I need some help with my program.

Hello,
I have small problem, im trying to make lights in room to switch with every button press so basicly,
1 imput and 3 outputs....
what i'm trying to do is every time you press button the output changes for example:
1 press: 1 output is ON
2 press: 2 output is ON
3 button press: 3 output is ON
4 button press AGAIN it repeats 1 output is ON ...
i realy need help how to program this... this is how "far" i got:

const int input1= 9;
const int output1 =  8;   
const int output2 =  7;
const int output3 =  6;
int buttonState = 0;
int bouha = 0;
void setup() {
  pinMode(input1, INPUT);      
  pinMode(output1, OUTPUT);     
  pinMode(output2, OUTPUT);  
  pinMode(output3, OUTPUT);  
}
void loop(){
buttonState = digitalRead(input1);
if (buttonState == HIGH) {       
bouha - +1 -bouha;
}
if (bouha == 4) {
bouha = 0 - bouha;
}

if (bouha == 1) {
digitalWrite(output1, HIGH);  
digitalWrite(output2, LOW);  
digitalWrite(output3, LOW);  
}
if (bouha == 2) {
digitalWrite(output1, LOW);  
digitalWrite(output2, HIGH);  
digitalWrite(output3, LOW);   
}
if (bouha == 3) {
digitalWrite(output1, LOW);  
digitalWrite(output2, LOW);  
digitalWrite(output3, HIGH);    
}




else{}

}

Thanks for your help.

Shouting won't get you there.
Click Modify on your post , get rid of the all upper case, and use the code tags button (#) to add code tags around your code.

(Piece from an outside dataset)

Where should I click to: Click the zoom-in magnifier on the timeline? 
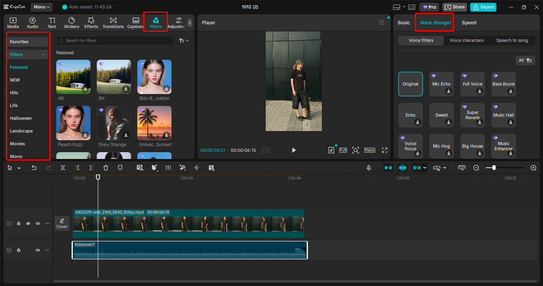534,167
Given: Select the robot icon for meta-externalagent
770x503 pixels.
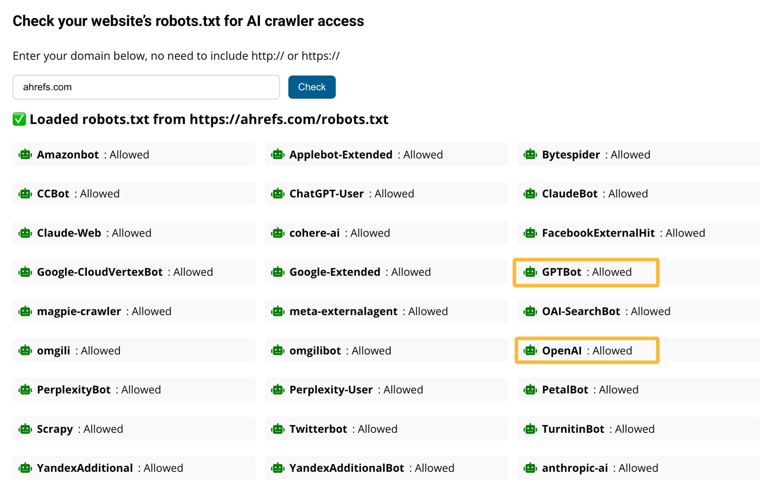Looking at the screenshot, I should pyautogui.click(x=277, y=311).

You should look in the examples that come with the IDE for the button state change example (File, Examples, Digital, stateChangeDetection). There is a variable in the example that counts button presses. You can use that to know which LED should be on. Hint, look in the reference for modulo.

This line looks funny:

bouha - +1 -bouha;

Shouldn't there be an = or something in there?

Do you want to change the outputs per click or see how many times the button was clicked within a few seconds then turn on the corresponding output?

Ok, then you can use the debounce example and instead of turning on a led, you can increment a counter. That counter will turn on the output that you want.